MicrosoftВ® Office ExcelВ® 2007: Data Analysis and Business Modeling (Bpg -- Other)
-
Our factory manufactures three products. How can I predict the cost of running the factory based on the number of units produced?
-
How accurate are my forecasts for predicting monthly cost based on units produced?
-
I know how to use the Data Analysis command to run a multiple regression. Is there a way to run the regression without using this command and place the regression’s results in the same worksheet as the data?
-
Our factory manufactures three products. How can I predict the cost of running the factory based on the number of units produced?
-
In Chapters 43 through 45, I described how to use the trend curve in Microsoft Office Excel 2007 to predict one variable (called y, or the dependent variable) from another variable (called x, or the independent variable). However, we often want to use more than one independent variable (called the independent variables x1, x2, … xn) to predict the value of a dependent variable. In these cases, we can use either the multiple regression option in the Excel Data Analysis feature or the LINEST function to estimate the relationship we want.
-
Multiple regression assumes that the relationship between y and x1, x2, … xn has the form
Y=Constant+B1X1+B2X2+...BnXn
-
Excel calculates the values of Constant, B1, B2, … Bn to make the predictions from this equation as accurate (in the sense of minimizing the sum of squared errors) as possible.

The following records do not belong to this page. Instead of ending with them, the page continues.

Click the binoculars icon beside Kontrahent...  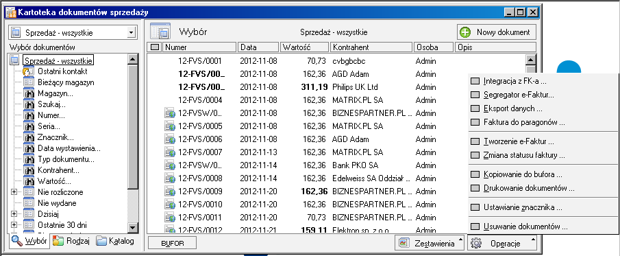[29, 170]
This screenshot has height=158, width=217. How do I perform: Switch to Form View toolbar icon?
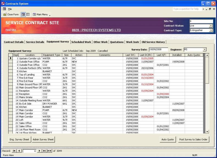pyautogui.click(x=23, y=14)
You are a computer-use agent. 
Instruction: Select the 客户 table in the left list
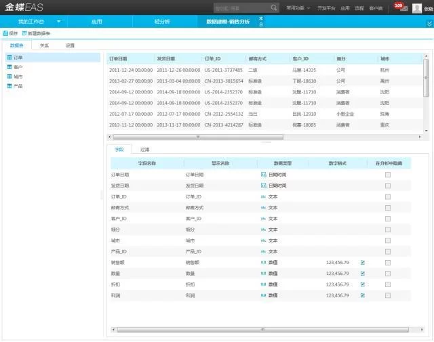click(x=18, y=67)
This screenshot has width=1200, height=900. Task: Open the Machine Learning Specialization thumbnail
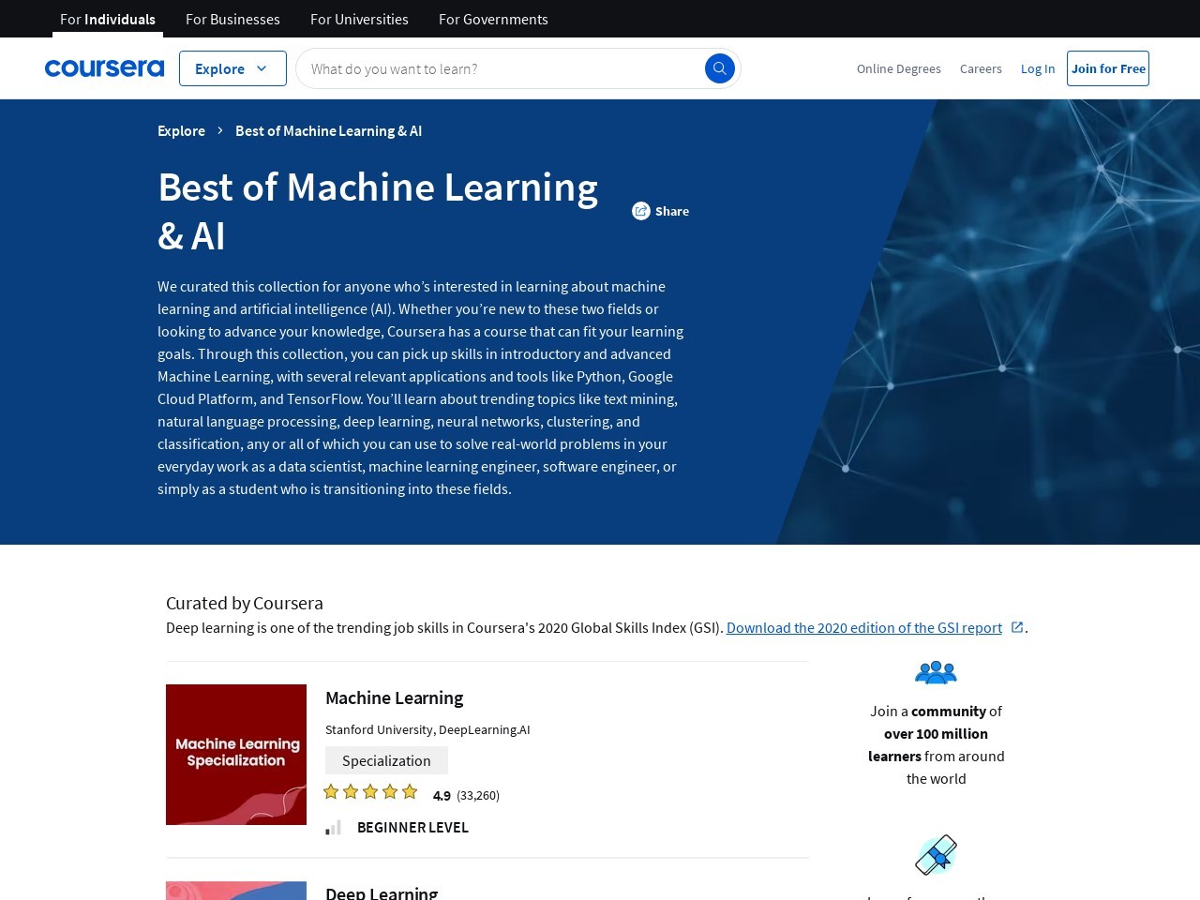coord(236,755)
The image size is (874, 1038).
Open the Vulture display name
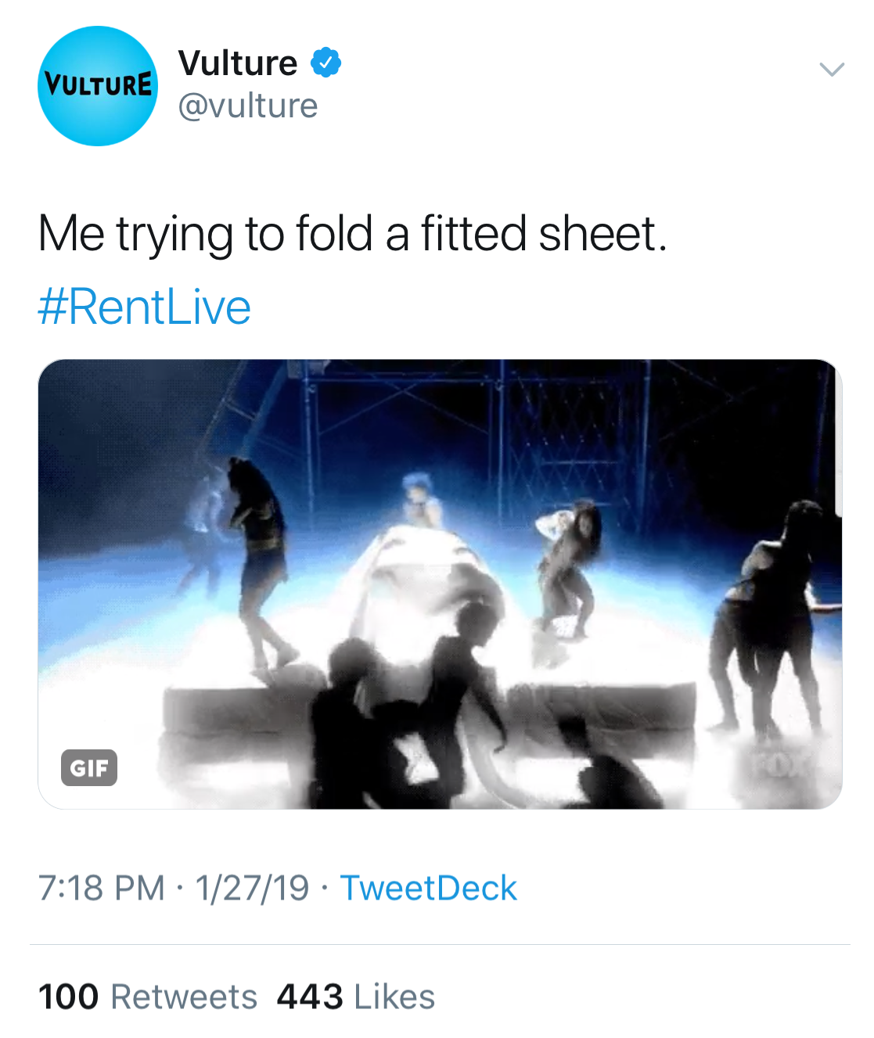(238, 63)
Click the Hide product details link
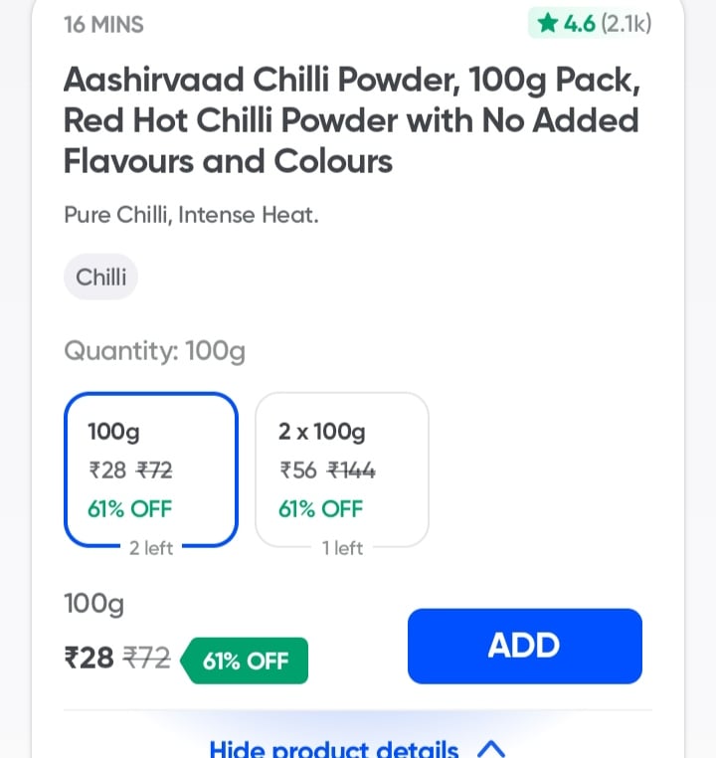716x758 pixels. click(x=334, y=749)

The following example illustrates how multiple regression works.
-
The Data worksheet in in the file Mrcostest.xlsx (see Figure 47-1 on the next page) contains the cost of running a plant over 19 months as well as the number of units of Product A, Product B, and Product C produced during each month.
Figure 47-1: Data for predicting monthly operating costs -
We would like to find the best forecast for monthly operating cost that has the form (which I’ll refer to as Form 1)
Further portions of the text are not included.